> **TASK DESCRIPTION**
Rewrite the stretch from the line containing "1325x417 pixels. Task: Click" through the end of the rows, swapping "crest" for "badge" and keeping everything else unchanged. Leave the pictures out of your answer.

Stored entries:
::::
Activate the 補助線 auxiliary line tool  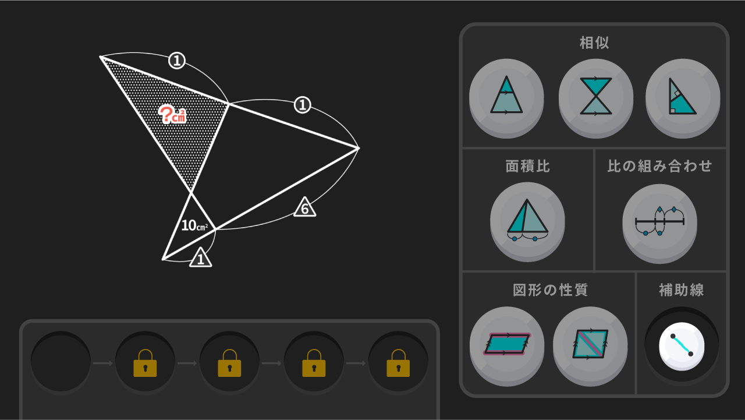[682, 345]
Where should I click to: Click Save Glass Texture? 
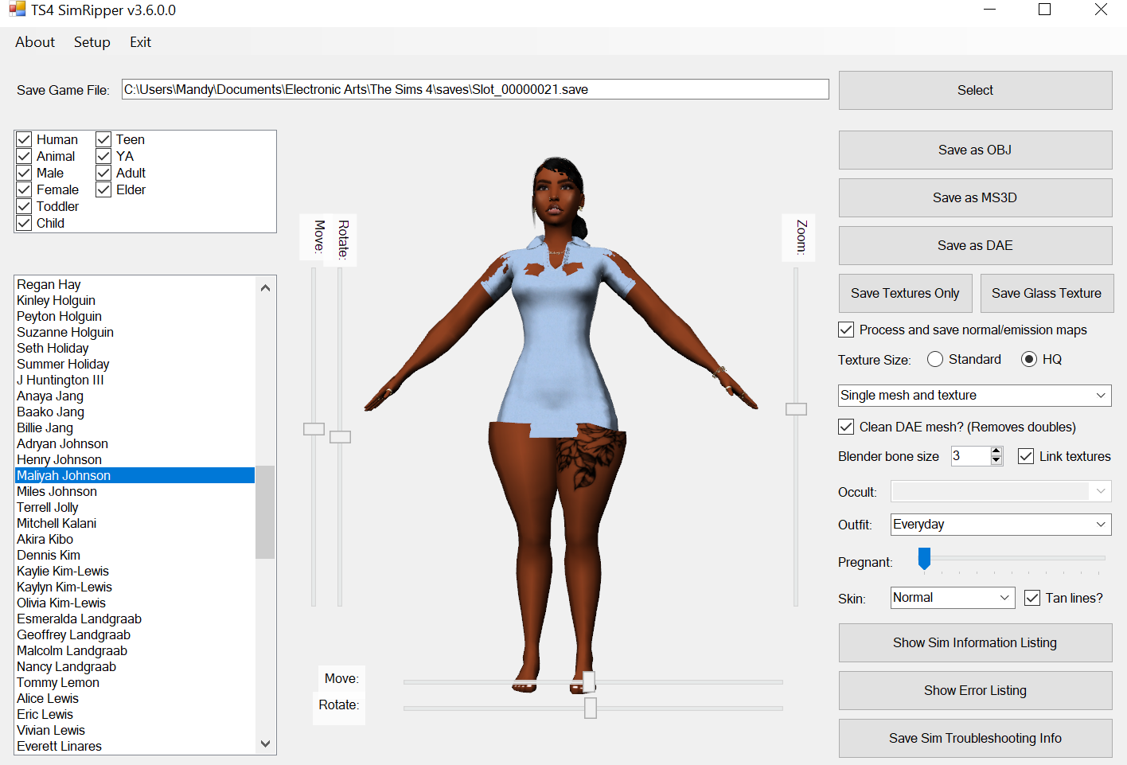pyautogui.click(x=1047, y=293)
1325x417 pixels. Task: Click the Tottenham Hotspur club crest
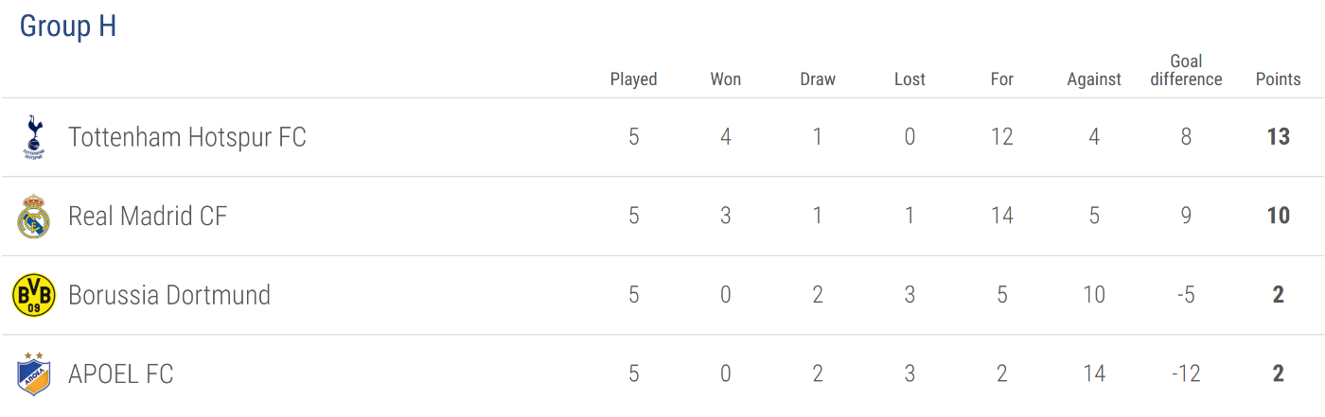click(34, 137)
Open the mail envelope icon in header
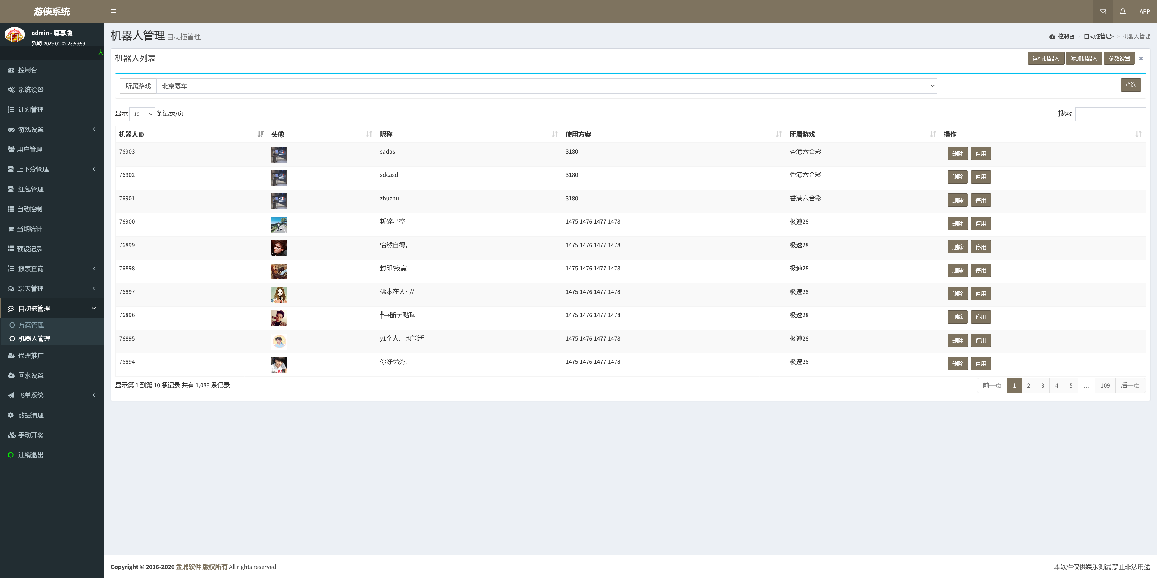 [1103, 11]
::::
> **SOLUTION**
1325x417 pixels. Task: Click the Tottenham Hotspur club badge
click(34, 137)
Open the mail envelope icon in header
 [1103, 11]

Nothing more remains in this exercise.